また、メインのギミックとしてを設定しました。終末世界ということで命の危険がある仕掛けが欲しかったのですが、露骨にトゲや落とし穴というよりは少し変わったモチーフのトラップが欲しいところでした(余談ですが自分はパズルデザインに自然・物理現象を参考にすることが多いです)。雨が致死性で触れると死亡するのは終末っぽく、カサで防ぐというのもパズル的な面白さが作れそうでした。

ここでプレイヤーキャラは「少女とイヌ」という組み合わせに決定。イヌと言えば映画「アイ・アム・レジェンド」やゲーム「Fallout」など、終末世界では鉄板ともいえる要素ですね。上記要素も自然に取り入れられ、説得力が増しそうです。

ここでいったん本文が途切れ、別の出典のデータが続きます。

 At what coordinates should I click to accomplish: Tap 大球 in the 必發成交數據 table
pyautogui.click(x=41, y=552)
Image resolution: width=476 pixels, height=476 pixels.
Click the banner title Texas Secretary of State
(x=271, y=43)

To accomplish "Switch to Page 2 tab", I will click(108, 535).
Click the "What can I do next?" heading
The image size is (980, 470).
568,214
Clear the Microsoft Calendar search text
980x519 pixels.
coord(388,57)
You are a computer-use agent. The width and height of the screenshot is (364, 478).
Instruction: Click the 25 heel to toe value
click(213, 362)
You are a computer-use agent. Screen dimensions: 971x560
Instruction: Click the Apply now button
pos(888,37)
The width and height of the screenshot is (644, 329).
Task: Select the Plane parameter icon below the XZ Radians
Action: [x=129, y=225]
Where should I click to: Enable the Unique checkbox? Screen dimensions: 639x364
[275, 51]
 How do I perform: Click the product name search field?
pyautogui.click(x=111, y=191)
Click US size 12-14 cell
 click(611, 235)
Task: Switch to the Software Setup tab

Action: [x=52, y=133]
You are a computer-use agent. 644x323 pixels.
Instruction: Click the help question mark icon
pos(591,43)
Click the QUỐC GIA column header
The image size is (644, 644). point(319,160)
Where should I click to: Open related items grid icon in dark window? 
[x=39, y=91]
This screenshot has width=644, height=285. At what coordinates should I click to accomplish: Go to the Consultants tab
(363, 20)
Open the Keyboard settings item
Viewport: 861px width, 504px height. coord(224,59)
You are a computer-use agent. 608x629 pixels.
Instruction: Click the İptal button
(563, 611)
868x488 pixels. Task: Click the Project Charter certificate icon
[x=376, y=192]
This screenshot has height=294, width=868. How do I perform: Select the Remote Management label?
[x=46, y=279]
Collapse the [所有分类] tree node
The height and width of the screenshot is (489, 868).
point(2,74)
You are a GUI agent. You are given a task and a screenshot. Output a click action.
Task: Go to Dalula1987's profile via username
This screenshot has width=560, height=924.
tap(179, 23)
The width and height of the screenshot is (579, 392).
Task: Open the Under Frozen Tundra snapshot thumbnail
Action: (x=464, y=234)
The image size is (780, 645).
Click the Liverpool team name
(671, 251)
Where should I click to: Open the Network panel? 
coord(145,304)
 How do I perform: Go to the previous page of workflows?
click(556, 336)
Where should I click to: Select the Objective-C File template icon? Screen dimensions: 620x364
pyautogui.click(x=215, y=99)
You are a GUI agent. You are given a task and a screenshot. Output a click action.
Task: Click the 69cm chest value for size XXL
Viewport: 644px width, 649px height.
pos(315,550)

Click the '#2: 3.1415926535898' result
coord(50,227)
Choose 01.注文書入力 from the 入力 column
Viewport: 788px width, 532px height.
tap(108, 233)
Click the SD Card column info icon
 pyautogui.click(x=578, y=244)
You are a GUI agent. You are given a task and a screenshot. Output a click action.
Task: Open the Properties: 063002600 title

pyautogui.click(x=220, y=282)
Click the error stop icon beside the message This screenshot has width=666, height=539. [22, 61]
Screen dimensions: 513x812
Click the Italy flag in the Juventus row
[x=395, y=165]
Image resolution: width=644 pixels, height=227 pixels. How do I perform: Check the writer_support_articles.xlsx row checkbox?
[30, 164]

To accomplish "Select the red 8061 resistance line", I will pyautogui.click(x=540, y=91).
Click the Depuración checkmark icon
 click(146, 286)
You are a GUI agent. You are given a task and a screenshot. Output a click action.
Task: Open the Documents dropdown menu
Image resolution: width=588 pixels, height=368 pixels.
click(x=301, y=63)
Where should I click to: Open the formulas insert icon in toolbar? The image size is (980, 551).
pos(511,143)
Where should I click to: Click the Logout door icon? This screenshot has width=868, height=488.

仕様はここですべて決定です。試しに紙でステージを作問したところ、ある程度楽しめるステージが割とすぐに作れることが判明。トータルのプレー時間、難易度などを考えてこの日のうちに全ステージを作成しました。やることは決まったしあとはビジュアル、サウンドに力を入れられるぞ!と初日にしてはまあまあの進捗。死亡フラグです。

2日目
基本的なゲームプレイ部分を作成。プレイヤーの移動・切り替え・カサの取得のシステムを実装しました。

3日目
ここで全体の絵作りの方針を決定。画面は終末感のあるモノクロで統一することにしました。今回はグラフィックにコストをかけないようにしたつもりでしたが、これはこれで気を遣うことがあって意外と大変。特にプレイヤーや操作可能なオブジェクトが画面に埋もれないよう、明度の調整に苦心しました。そういった方針でこの日はプレイヤーの素材を作成。若干ペースが遅くなってきた……。

4日目・5日目
ステージのマップチップを作成しました。世界観の構築のためにはそこそこの物量が必要なのはわかっていましたが、それでも2日間は時間をかけ過ぎました。それに本当なら室内だけでなく屋外の荒廃した様子なんかも手掛けたいところでしたが、さすがに手が回らず。

6日目
背景、ギミックのスクリプトを作成しました。ここで苦労したのがParticleSystemで作った雨の表現。天井に穴が開いている箇所は室内に雨が落ちていくのですが、そうでないところは室内に描画はしません。Sorting LayerやOrder in Layerをうまく使えばすぐできると思っていたのですが、これが思いのほかスマートな実装ができず、最終的に語るのも恥ずかしい強引な方法で実現しました……。(なので今回は語らない)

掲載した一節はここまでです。